[Data records]
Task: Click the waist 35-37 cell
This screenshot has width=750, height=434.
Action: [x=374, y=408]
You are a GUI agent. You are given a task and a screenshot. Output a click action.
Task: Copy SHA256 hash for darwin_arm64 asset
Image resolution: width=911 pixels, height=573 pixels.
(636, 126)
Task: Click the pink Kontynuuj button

[What the task requires] Here you need to write out the listing above exactly, from its first line to its last.

[Output]
Task: Click the waist 35-37 cell
This screenshot has width=750, height=434.
Action: [x=374, y=408]
You are a GUI agent. You are given a task and a screenshot. Output a click action.
Task: Copy SHA256 hash for darwin_arm64 asset
Image resolution: width=911 pixels, height=573 pixels.
(636, 126)
Task: Click the pink Kontynuuj button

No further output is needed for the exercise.